**WHAT YOU NEED TO DO**
Set down the entries below once more, precisely as they stand.

Collected data
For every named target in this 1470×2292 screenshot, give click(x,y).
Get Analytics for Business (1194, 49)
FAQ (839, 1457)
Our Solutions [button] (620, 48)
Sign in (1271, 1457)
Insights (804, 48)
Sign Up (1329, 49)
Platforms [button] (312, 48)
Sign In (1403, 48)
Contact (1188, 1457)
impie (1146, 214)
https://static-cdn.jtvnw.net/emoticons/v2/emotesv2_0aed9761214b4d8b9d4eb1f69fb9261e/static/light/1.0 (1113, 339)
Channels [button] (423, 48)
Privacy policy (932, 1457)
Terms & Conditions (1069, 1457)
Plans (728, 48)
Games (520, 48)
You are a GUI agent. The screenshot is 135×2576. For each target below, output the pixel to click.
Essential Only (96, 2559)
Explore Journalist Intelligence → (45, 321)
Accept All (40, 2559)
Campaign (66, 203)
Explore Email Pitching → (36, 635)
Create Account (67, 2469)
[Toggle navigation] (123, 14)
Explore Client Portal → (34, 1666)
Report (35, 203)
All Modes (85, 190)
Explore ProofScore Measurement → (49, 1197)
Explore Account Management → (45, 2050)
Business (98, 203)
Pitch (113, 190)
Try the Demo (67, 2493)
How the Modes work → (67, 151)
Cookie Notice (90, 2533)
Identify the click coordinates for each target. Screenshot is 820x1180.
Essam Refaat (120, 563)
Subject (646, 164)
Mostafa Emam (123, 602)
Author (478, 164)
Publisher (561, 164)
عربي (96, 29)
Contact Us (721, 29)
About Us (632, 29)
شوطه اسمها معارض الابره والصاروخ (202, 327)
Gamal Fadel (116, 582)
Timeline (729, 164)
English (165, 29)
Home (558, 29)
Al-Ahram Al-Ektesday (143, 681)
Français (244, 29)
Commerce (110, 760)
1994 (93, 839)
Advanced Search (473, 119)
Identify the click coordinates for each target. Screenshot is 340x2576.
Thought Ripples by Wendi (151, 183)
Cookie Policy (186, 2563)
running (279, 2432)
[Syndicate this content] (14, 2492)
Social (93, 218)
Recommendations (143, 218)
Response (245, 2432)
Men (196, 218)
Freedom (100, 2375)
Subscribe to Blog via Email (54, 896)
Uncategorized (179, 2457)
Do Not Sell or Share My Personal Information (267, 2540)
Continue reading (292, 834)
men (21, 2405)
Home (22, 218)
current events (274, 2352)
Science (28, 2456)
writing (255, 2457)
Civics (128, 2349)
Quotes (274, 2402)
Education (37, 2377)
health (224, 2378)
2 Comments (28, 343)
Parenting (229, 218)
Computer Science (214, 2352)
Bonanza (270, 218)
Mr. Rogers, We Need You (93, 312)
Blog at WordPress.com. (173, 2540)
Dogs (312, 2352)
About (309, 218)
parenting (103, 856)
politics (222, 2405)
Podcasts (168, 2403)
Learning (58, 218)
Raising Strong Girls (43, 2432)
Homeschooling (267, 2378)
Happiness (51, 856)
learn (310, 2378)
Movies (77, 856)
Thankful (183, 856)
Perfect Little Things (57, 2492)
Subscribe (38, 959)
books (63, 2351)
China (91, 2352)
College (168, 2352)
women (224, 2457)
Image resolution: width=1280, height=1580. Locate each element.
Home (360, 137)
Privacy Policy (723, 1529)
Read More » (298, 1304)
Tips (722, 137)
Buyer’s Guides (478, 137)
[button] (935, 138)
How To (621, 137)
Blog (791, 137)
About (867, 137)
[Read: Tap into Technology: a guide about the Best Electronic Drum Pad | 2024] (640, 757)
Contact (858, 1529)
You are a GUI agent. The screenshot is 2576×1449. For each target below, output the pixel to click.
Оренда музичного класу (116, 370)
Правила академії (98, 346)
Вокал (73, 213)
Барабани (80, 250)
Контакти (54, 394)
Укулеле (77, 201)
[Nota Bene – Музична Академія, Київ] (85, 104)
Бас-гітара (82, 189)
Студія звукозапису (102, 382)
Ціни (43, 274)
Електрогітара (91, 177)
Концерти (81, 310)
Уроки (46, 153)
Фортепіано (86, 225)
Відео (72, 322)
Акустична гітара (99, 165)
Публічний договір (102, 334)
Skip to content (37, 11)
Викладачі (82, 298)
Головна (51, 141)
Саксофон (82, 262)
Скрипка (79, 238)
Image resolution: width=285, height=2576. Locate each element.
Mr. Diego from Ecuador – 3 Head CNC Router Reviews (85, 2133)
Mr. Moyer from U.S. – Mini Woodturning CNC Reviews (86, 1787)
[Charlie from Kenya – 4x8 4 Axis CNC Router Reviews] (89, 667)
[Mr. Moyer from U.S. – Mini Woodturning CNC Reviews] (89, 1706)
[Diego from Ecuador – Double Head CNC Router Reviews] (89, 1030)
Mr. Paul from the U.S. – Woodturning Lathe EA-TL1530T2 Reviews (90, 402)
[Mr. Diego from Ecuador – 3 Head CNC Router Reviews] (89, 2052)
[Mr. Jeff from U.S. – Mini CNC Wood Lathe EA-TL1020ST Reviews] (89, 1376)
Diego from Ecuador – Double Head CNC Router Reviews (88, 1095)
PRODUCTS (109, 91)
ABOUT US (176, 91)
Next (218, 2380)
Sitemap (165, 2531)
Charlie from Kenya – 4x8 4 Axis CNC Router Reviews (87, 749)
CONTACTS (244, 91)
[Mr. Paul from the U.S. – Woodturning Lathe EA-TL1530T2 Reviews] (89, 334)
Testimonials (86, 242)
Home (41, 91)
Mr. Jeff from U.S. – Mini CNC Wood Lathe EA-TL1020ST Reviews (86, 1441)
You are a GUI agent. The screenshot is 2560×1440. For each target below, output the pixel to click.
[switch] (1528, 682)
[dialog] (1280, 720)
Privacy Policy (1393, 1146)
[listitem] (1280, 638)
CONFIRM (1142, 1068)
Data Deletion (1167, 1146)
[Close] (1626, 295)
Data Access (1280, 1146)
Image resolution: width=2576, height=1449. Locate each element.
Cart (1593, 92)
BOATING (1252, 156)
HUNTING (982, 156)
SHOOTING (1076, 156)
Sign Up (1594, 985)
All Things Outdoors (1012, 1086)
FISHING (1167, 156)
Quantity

**WRITTEN SOLUTION**
For every named target in this 1470×2292 screenshot, give click(x,y).
Get Analytics for Business (1194, 49)
FAQ (839, 1457)
Our Solutions [button] (620, 48)
Sign in (1271, 1457)
Insights (804, 48)
Sign Up (1329, 49)
Platforms [button] (312, 48)
Sign In (1403, 48)
Contact (1188, 1457)
impie (1146, 214)
https://static-cdn.jtvnw.net/emoticons/v2/emotesv2_0aed9761214b4d8b9d4eb1f69fb9261e/static/light/1.0 (1113, 339)
Channels [button] (423, 48)
Privacy policy (932, 1457)
Terms & Conditions (1069, 1457)
Plans (728, 48)
Games (520, 48)
You are a GUI agent. The screenshot is 135×2576. For each target below, output the pixel to click.
Essential Only (96, 2559)
Explore Journalist Intelligence → (45, 321)
Accept All (40, 2559)
Campaign (66, 203)
Explore Email Pitching → (36, 635)
Create Account (67, 2469)
[Toggle navigation] (123, 14)
Explore Client Portal → (34, 1666)
Report (35, 203)
All Modes (85, 190)
Explore ProofScore Measurement → (49, 1197)
Explore Account Management → (45, 2050)
Business (98, 203)
Pitch (113, 190)
Try the Demo (67, 2493)
How the Modes work → (67, 151)
Cookie Notice (90, 2533)
Identify the click coordinates for each target. Screenshot is 820x1180.
Essam Refaat (120, 563)
Subject (646, 164)
Mostafa Emam (123, 602)
Author (478, 164)
Publisher (561, 164)
عربي (96, 29)
Contact Us (721, 29)
About Us (632, 29)
شوطه اسمها معارض الابره والصاروخ (202, 327)
Gamal Fadel (116, 582)
Timeline (729, 164)
English (165, 29)
Home (558, 29)
Al-Ahram Al-Ektesday (143, 681)
Français (244, 29)
Commerce (110, 760)
1994 (93, 839)
Advanced Search (473, 119)
Identify the click coordinates for each target. Screenshot is 340x2576.
Thought Ripples by Wendi (151, 183)
Cookie Policy (186, 2563)
running (279, 2432)
[Syndicate this content] (14, 2492)
Social (93, 218)
Recommendations (143, 218)
Response (245, 2432)
Men (196, 218)
Freedom (100, 2375)
Subscribe to Blog via Email (54, 896)
Uncategorized (179, 2457)
Do Not Sell or Share My Personal Information (267, 2540)
Continue reading (292, 834)
men (21, 2405)
Home (22, 218)
current events (274, 2352)
Science (28, 2456)
writing (255, 2457)
Civics (128, 2349)
Quotes (274, 2402)
Education (37, 2377)
health (224, 2378)
2 Comments (28, 343)
Parenting (229, 218)
Computer Science (214, 2352)
Bonanza (270, 218)
Mr. Rogers, We Need You (93, 312)
Blog at WordPress.com. (173, 2540)
Dogs (312, 2352)
About (309, 218)
parenting (103, 856)
politics (222, 2405)
Podcasts (168, 2403)
Learning (58, 218)
Raising Strong Girls (43, 2432)
Homeschooling (267, 2378)
Happiness (51, 856)
learn (310, 2378)
Movies (77, 856)
Thankful (183, 856)
Perfect Little Things (57, 2492)
Subscribe (38, 959)
books (63, 2351)
China (91, 2352)
College (168, 2352)
women (224, 2457)
Image resolution: width=1280, height=1580. Locate each element.
Home (360, 137)
Privacy Policy (723, 1529)
Read More » (298, 1304)
Tips (722, 137)
Buyer’s Guides (478, 137)
[button] (935, 138)
How To (621, 137)
Blog (791, 137)
About (867, 137)
[Read: Tap into Technology: a guide about the Best Electronic Drum Pad | 2024] (640, 757)
Contact (858, 1529)
You are a GUI agent. The screenshot is 2576×1449. For each target below, output the pixel to click.
Оренда музичного класу (116, 370)
Правила академії (98, 346)
Вокал (73, 213)
Барабани (80, 250)
Контакти (54, 394)
Укулеле (77, 201)
[Nota Bene – Музична Академія, Київ] (85, 104)
Бас-гітара (82, 189)
Студія звукозапису (102, 382)
Ціни (43, 274)
Електрогітара (91, 177)
Концерти (81, 310)
Уроки (46, 153)
Фортепіано (86, 225)
Відео (72, 322)
Акустична гітара (99, 165)
Публічний договір (102, 334)
Skip to content (37, 11)
Викладачі (82, 298)
Головна (51, 141)
Саксофон (82, 262)
Скрипка (79, 238)
Image resolution: width=285, height=2576. Locate each element.
Mr. Diego from Ecuador – 3 Head CNC Router Reviews (85, 2133)
Mr. Moyer from U.S. – Mini Woodturning CNC Reviews (86, 1787)
[Charlie from Kenya – 4x8 4 Axis CNC Router Reviews] (89, 667)
[Mr. Moyer from U.S. – Mini Woodturning CNC Reviews] (89, 1706)
[Diego from Ecuador – Double Head CNC Router Reviews] (89, 1030)
Mr. Paul from the U.S. – Woodturning Lathe EA-TL1530T2 Reviews (90, 402)
[Mr. Diego from Ecuador – 3 Head CNC Router Reviews] (89, 2052)
[Mr. Jeff from U.S. – Mini CNC Wood Lathe EA-TL1020ST Reviews] (89, 1376)
Diego from Ecuador – Double Head CNC Router Reviews (88, 1095)
PRODUCTS (109, 91)
ABOUT US (176, 91)
Next (218, 2380)
Sitemap (165, 2531)
Charlie from Kenya – 4x8 4 Axis CNC Router Reviews (87, 749)
CONTACTS (244, 91)
[Mr. Paul from the U.S. – Woodturning Lathe EA-TL1530T2 Reviews] (89, 334)
Testimonials (86, 242)
Home (41, 91)
Mr. Jeff from U.S. – Mini CNC Wood Lathe EA-TL1020ST Reviews (86, 1441)
You are a GUI agent. The screenshot is 2560×1440. For each target below, output the pixel to click.
[switch] (1528, 682)
[dialog] (1280, 720)
Privacy Policy (1393, 1146)
[listitem] (1280, 638)
CONFIRM (1142, 1068)
Data Deletion (1167, 1146)
[Close] (1626, 295)
Data Access (1280, 1146)
Image resolution: width=2576, height=1449. Locate each element.
Cart (1593, 92)
BOATING (1252, 156)
HUNTING (982, 156)
SHOOTING (1076, 156)
Sign Up (1594, 985)
All Things Outdoors (1012, 1086)
FISHING (1167, 156)
Quantity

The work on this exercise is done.